晚上很心烦意乱,出门站在楼底下却哪里都不想去,忽然想到了爷爷家,就走过去看看。路口的两家人居然都搬走了,黑洞洞的窗户,包括我原来看书,总在我窗台底下大声讲话的老太婆也搬走了。走到门口竟发现我们的石榴树倒了。这正是石榴花开的好时候,点点红色的花挂在树上,而树低低地压在小灌木上。门上落满了灰,小姑还口口声声说她经常回来看看,除了我在的时候她匆匆忙忙往家搬爷爷家的东西她什么时候回来过?!
开门进去,床上堆着满满的从拿走的柜子倒腾出来的东西,自行车停在香炉前面,香炉落满灰,唯一没有变的是爷爷还在对着我笑。我的书桌上堆着我不要的资料,就连我放在地上的垃圾盒,她们都嫌碍事,给塞进我的柜子,还有空调,空调也拿走了(那是当然的!),剩下的窗上的空隙用面板拦着。电视没了,去年小姑放在茶几上的一整块橘子皮已经干成木片了,却还在那里!
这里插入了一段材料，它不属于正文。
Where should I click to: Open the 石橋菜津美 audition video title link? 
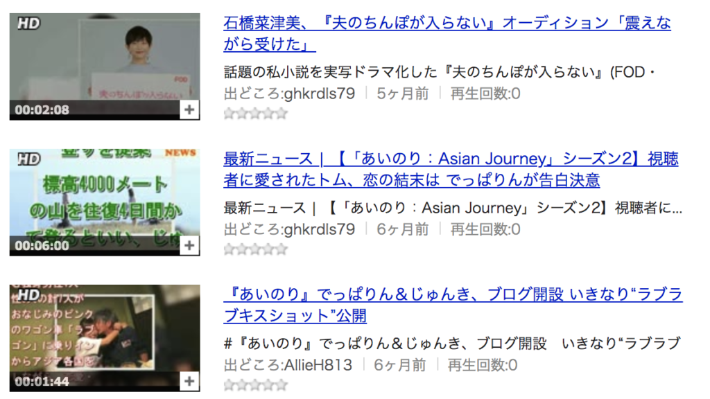(447, 33)
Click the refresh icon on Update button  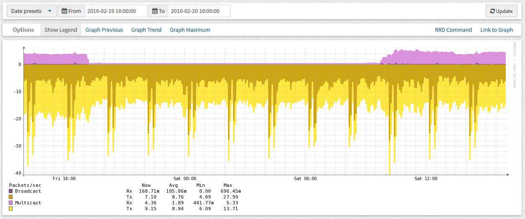[x=492, y=11]
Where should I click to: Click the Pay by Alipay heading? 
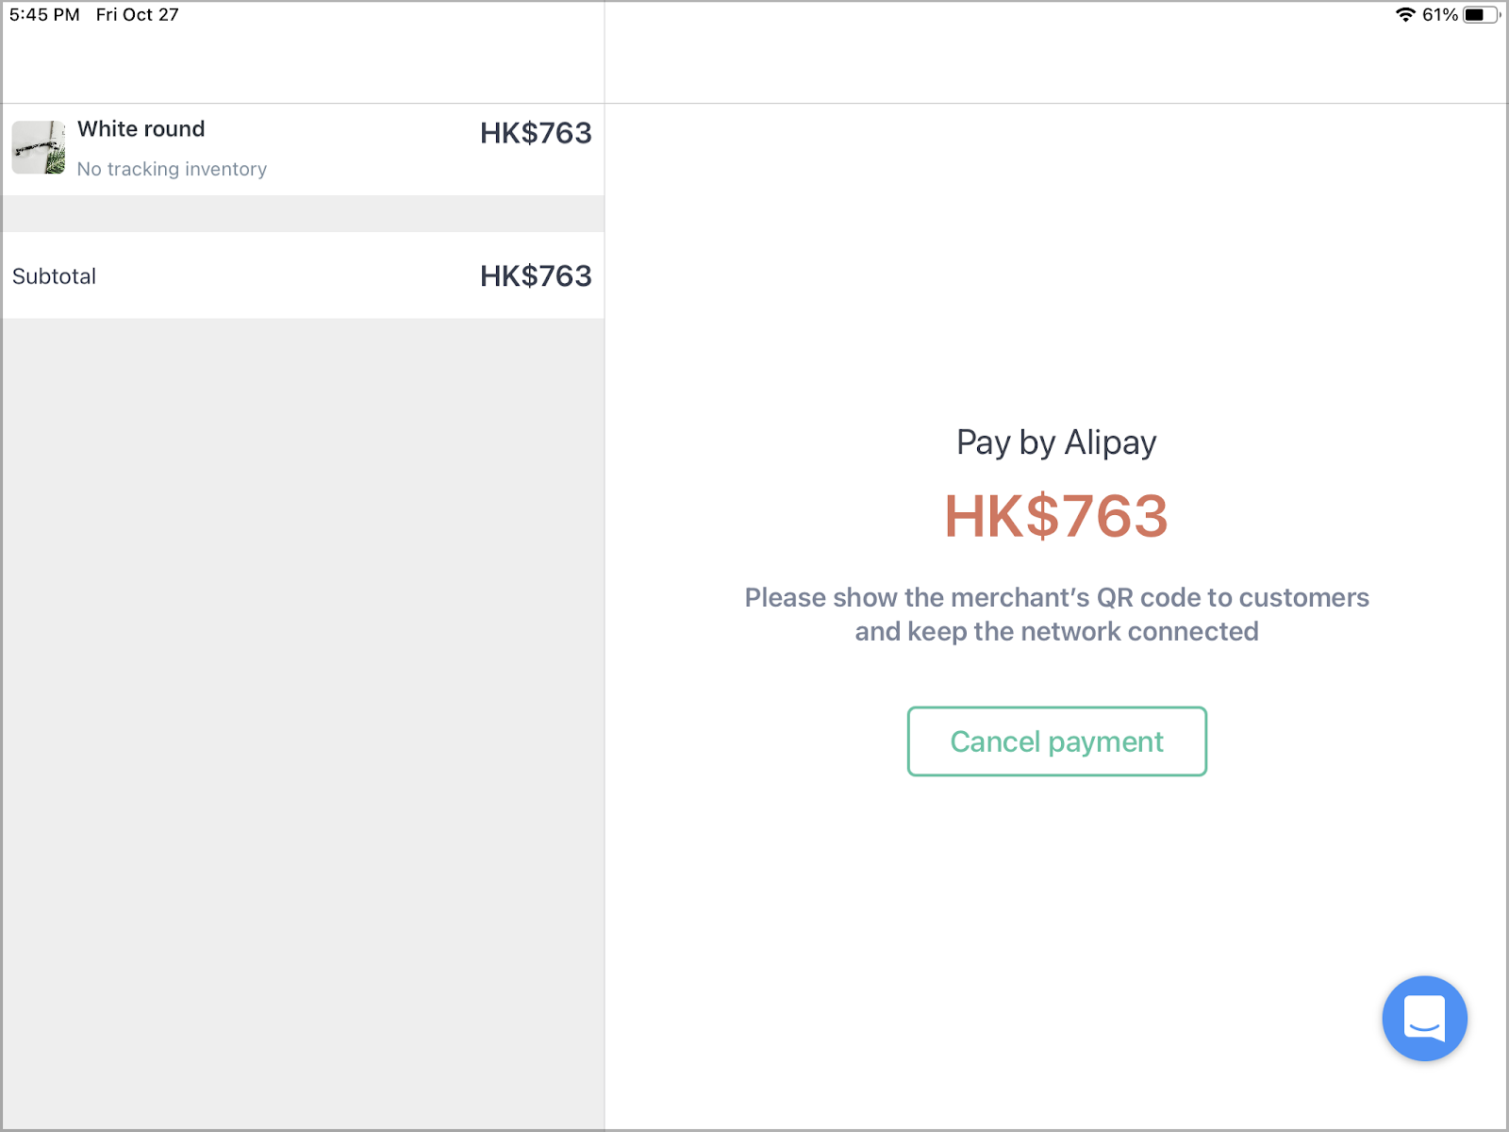point(1056,442)
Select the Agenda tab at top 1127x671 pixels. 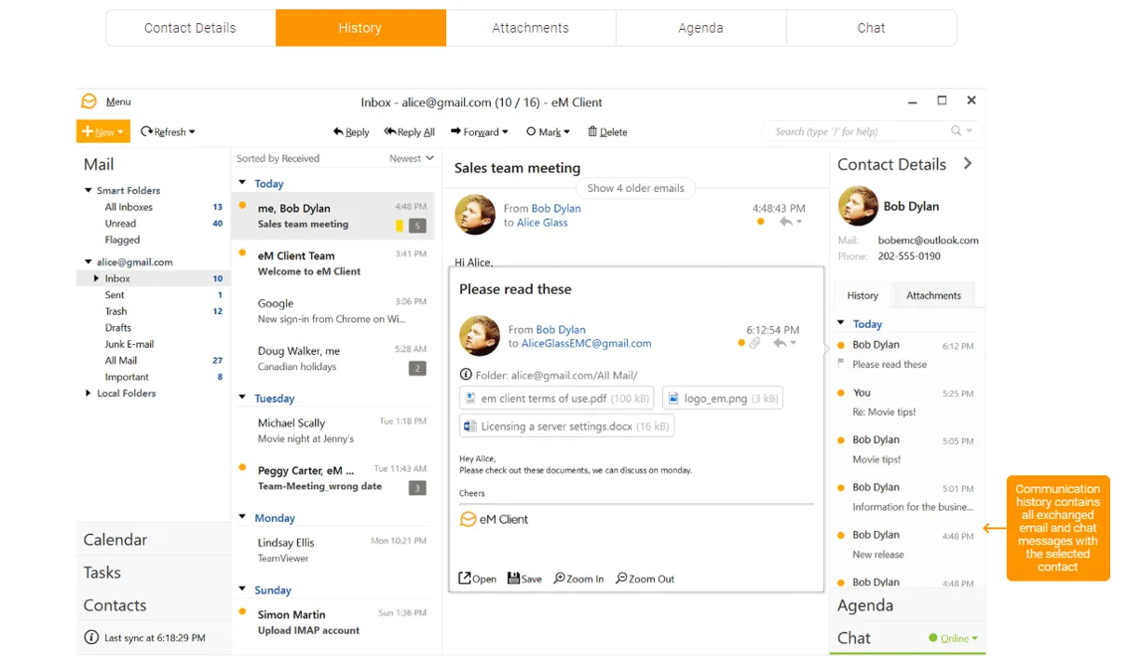pos(700,28)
我想大声哭,这个伴随着我艰难的半年时间的房间,成了这个样子,已经被凌辱到没有尊严可言的地步,而这里,无论如何也曾经是她们父亲生活的地方啊!难道这就是“最后”?
我恨这个时节的潮湿沉闷,空气浓稠到要把人窒息。我恨这样的日子,逃也不能逃,留下却肩不起任何的责任。我恨这样的我。